The problem
Retype the part of the items that opens with the line containing "Open the Effects panel" and runs through the end of the items, both ends included, keeping every line as it appears.

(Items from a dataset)

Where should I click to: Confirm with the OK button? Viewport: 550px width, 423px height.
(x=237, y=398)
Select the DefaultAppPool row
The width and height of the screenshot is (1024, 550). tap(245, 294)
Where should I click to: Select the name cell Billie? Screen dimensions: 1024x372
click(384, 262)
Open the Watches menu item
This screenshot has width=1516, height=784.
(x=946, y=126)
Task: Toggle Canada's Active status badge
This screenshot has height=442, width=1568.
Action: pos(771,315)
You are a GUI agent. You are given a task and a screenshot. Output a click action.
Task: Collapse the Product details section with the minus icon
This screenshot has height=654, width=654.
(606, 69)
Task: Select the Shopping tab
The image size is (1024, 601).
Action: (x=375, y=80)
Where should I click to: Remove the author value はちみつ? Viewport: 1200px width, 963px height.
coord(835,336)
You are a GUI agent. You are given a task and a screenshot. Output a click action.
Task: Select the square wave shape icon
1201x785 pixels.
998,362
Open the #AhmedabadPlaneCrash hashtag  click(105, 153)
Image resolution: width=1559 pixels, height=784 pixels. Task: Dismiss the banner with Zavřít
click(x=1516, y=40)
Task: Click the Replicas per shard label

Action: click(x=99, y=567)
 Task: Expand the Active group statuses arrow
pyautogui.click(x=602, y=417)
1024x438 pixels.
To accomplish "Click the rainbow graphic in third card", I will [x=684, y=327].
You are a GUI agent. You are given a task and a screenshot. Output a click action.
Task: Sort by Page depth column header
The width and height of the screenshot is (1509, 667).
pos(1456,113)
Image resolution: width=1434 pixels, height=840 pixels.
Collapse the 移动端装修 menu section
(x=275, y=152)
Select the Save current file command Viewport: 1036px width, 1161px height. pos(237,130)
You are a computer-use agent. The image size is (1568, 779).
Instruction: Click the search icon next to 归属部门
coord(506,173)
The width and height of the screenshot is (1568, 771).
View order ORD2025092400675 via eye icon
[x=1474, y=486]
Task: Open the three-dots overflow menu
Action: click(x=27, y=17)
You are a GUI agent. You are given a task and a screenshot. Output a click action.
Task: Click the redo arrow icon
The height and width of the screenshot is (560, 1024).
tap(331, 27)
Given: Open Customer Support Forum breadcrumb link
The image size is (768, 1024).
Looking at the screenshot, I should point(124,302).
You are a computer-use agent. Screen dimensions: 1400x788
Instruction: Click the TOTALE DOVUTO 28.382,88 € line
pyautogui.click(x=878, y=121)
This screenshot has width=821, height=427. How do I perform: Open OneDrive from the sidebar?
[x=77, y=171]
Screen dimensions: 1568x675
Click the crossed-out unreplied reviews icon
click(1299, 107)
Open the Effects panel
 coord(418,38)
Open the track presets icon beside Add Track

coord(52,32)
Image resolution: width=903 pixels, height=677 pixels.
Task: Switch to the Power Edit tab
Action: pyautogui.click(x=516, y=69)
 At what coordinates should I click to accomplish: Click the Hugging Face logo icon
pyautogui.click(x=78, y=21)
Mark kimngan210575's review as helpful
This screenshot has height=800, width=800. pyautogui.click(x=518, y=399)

Worked solution
Open the Effects panel
 coord(418,38)
Open the track presets icon beside Add Track

coord(52,32)
Image resolution: width=903 pixels, height=677 pixels.
Task: Switch to the Power Edit tab
Action: pyautogui.click(x=516, y=69)
 At what coordinates should I click to accomplish: Click the Hugging Face logo icon
pyautogui.click(x=78, y=21)
Mark kimngan210575's review as helpful
This screenshot has height=800, width=800. pyautogui.click(x=518, y=399)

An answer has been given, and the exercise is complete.